Triple viol à Labé : les deux gendarmes présumés transférés à la prison civile

Deux gendarmes de l’escadron mobile numéro 8 de Labé sont accusés  d’avoir  violé  une fille mineure de 13 ans il y a  de cela une semaine.  Dès l’éclatement de cette sale affaire sur les ondes  de nos confrères de Radio Espace Foutah, l’élève gendarme  Pépé Koulemou et  l’adjudant-chef Mohamed Lamine Sanoh  ont été interpellés et conduits au camp Elhadj Oumar Tall de Labé, situé à environ 7 kilomètres du centre urbain.

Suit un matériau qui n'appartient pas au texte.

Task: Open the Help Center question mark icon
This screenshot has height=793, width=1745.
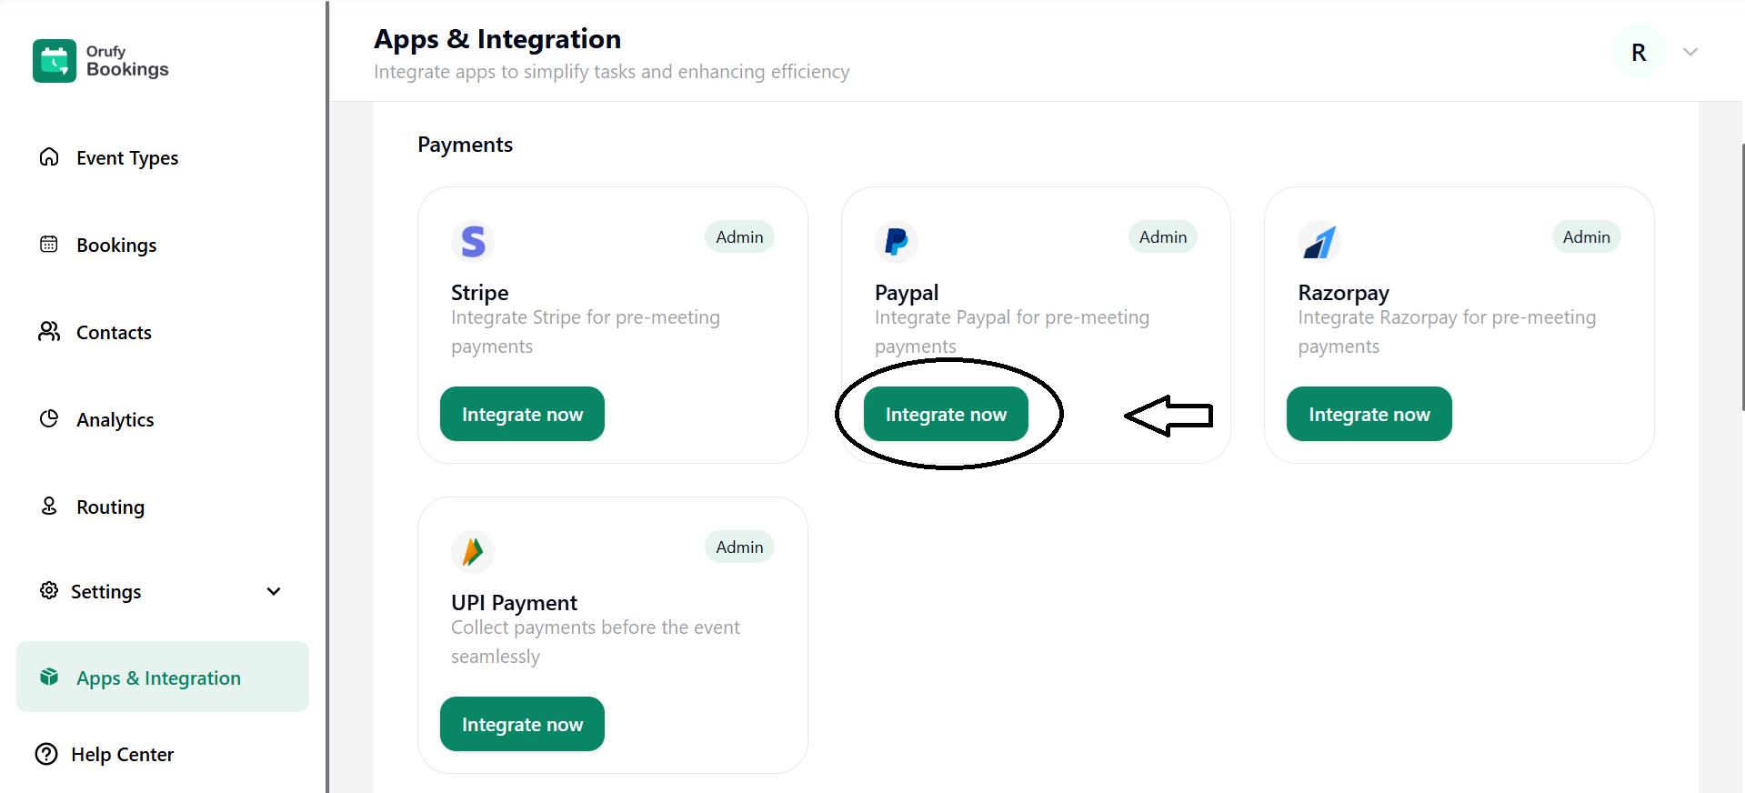Action: (45, 754)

Voyant une sorte de violation de la procédure judiciaire engagée, Idrissa Sampiring Diallo, président de la section régionale de l’OGDH de Labé avait monté au créneau pour demander leur transfèrement à la maison centrale  au quartier Kouroula.  Dans son indignation, l’activiste des droits de l’Homme avait martèle qu’ «  une garnison militaire est un centre de détention illégale, et pire ces derniers sont poursuivis pour une infraction de droit commun ».

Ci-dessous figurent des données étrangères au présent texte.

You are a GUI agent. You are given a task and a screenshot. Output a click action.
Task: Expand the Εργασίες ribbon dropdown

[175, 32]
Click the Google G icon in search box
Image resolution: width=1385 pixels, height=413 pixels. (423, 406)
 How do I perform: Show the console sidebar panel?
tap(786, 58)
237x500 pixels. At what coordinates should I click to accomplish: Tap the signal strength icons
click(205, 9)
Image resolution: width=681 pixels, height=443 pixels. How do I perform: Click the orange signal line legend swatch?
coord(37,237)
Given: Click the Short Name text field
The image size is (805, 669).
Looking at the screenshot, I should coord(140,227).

Selon des informations rapportées par la société civile de Labé qui suit le dossier, les deux  gendarmes présumés violeurs  ont été transférés à la prison civile de Labé en début de semaine.  À l’en croire, le nouveau procureur  de la République du TPI de Labé a déjà  entamé  son travail.

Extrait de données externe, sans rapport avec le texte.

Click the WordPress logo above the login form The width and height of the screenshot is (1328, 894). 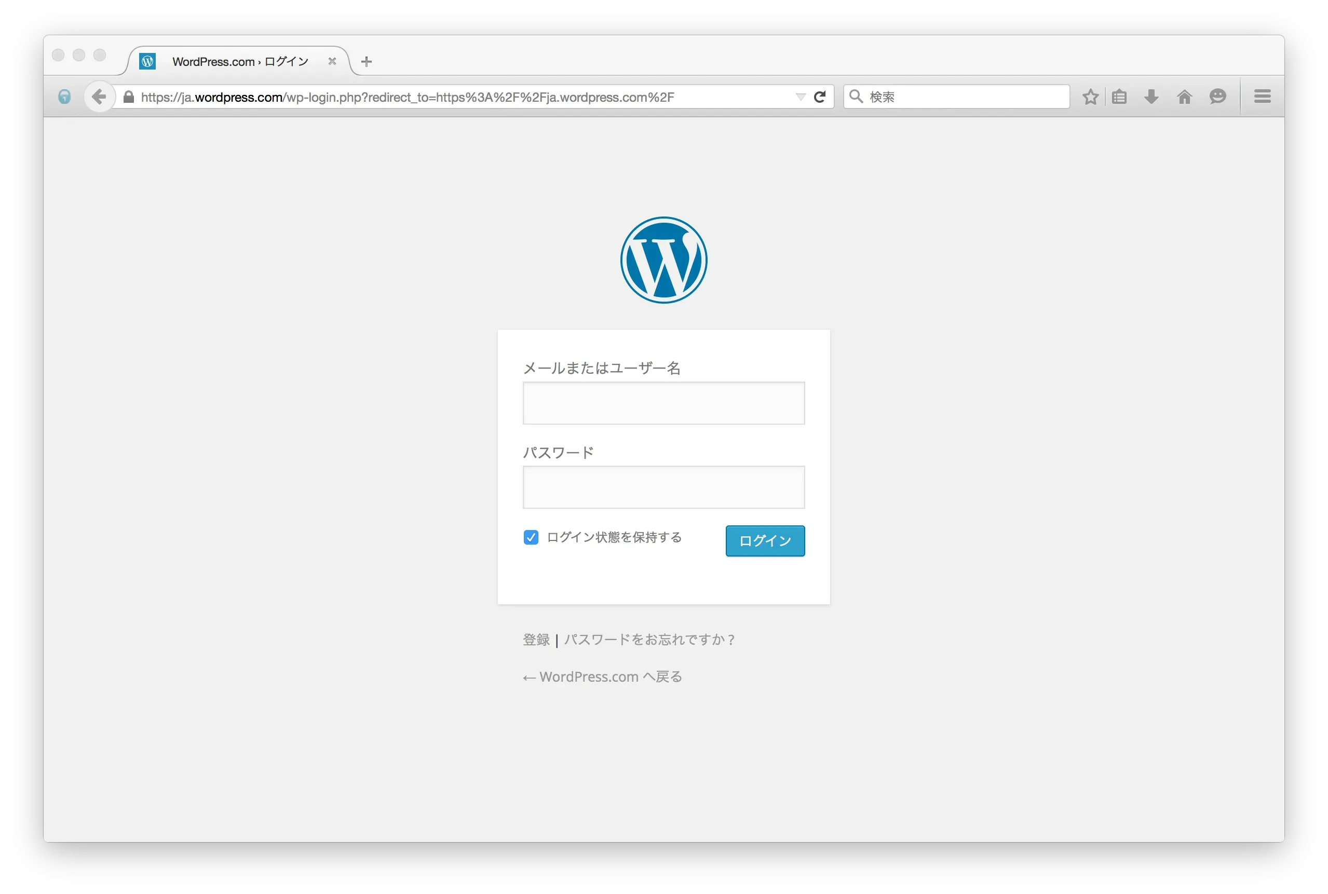point(663,259)
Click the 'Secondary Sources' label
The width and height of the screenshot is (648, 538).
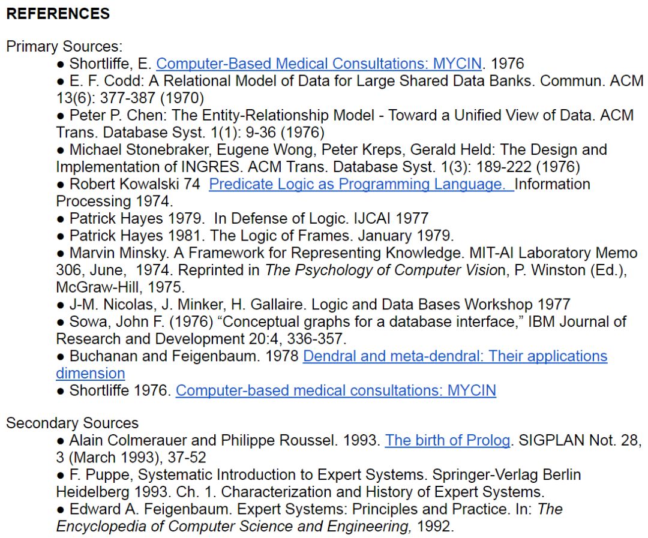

Quant à la jeune fille Laouratou Diallo qui affirme avoir  subi le triple viol dont celui de son oncle qui serait en fuite, se trouve  présentement dans les mains de l’ONG Sabou Guinée qui s’occupe des enfants vulnérables et maltraités.

Enfin, la société civile de Labé compte soutenir la petite fille en l’aidant à avoir   à ses côtés  un avocat pour suivre l’évolution du dossier.